-- Exercise details --
Every line below is to be given again precisely; images are to be left out.

:: Working data ::

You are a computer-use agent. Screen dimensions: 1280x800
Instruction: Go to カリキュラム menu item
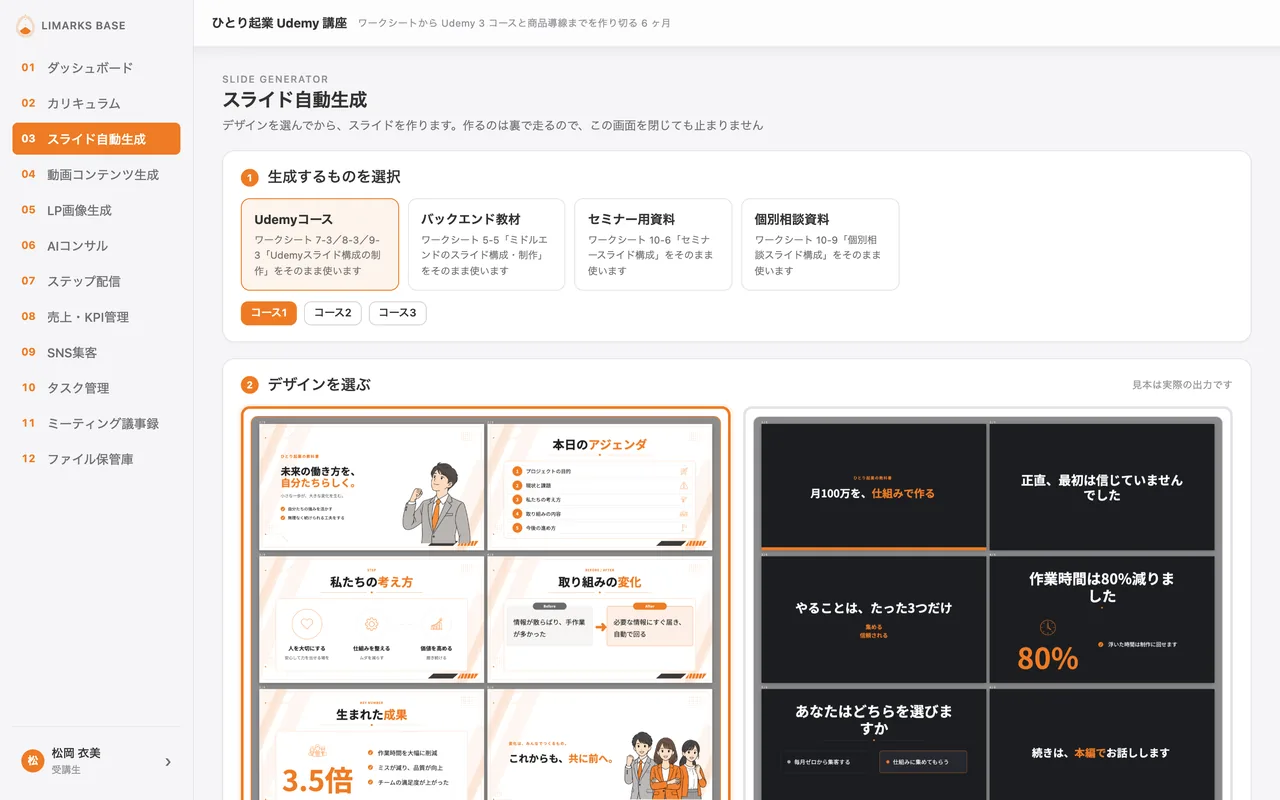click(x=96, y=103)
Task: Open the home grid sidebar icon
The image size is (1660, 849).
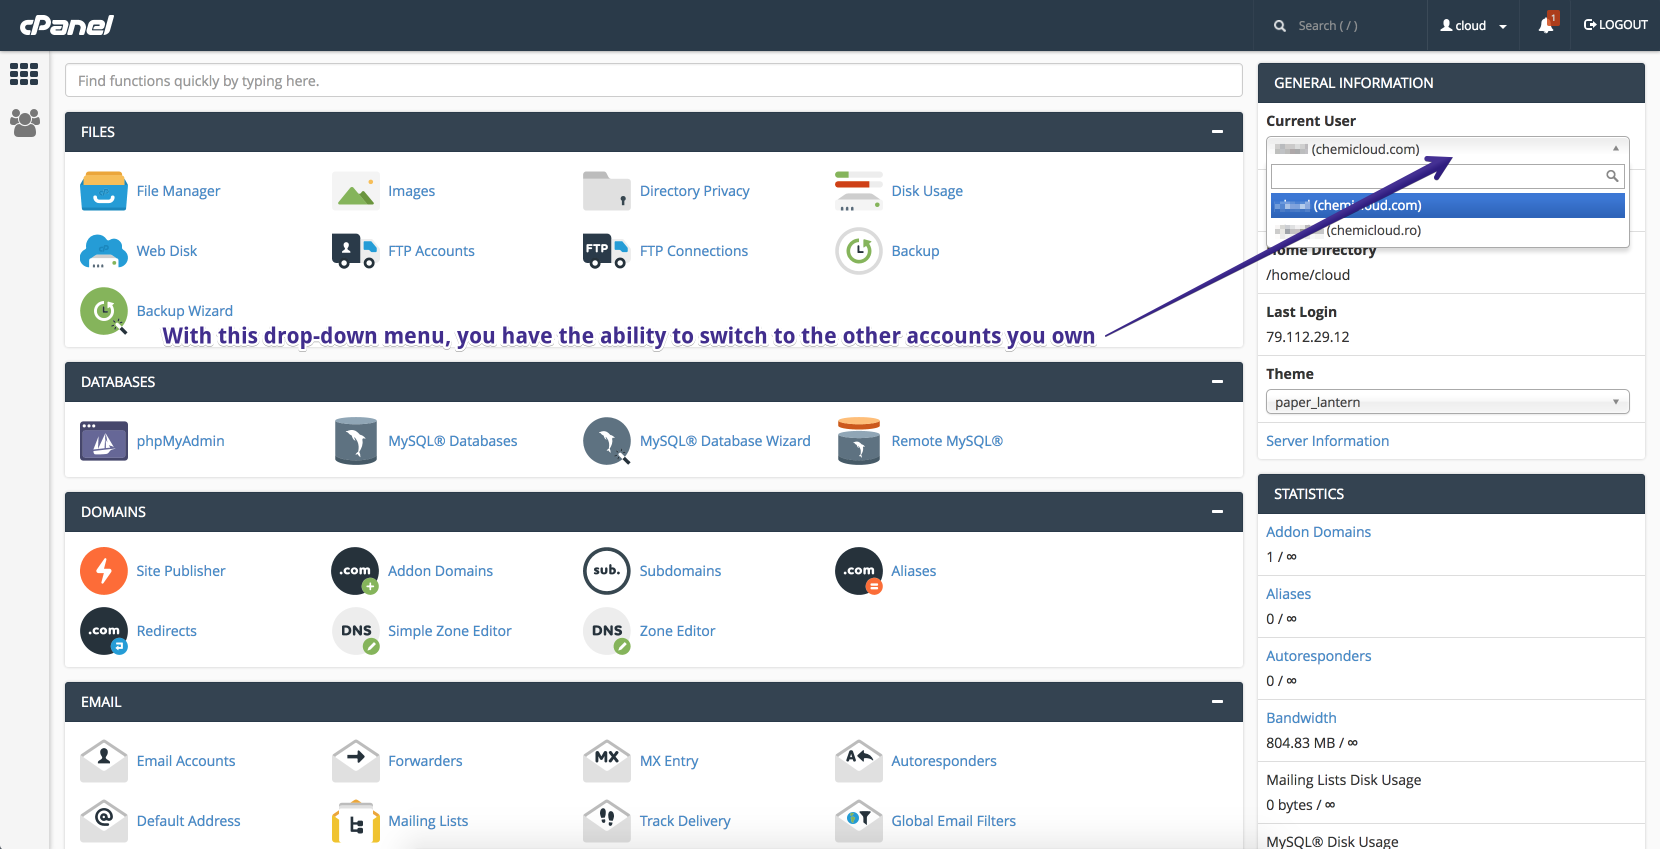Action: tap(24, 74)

:::

-- Task output --
You are a computer-use agent. Screen dimensions: 1280x800
Instruction: Go to カリキュラム menu item
click(x=96, y=103)
Task: Open the home grid sidebar icon
The image size is (1660, 849).
Action: tap(24, 74)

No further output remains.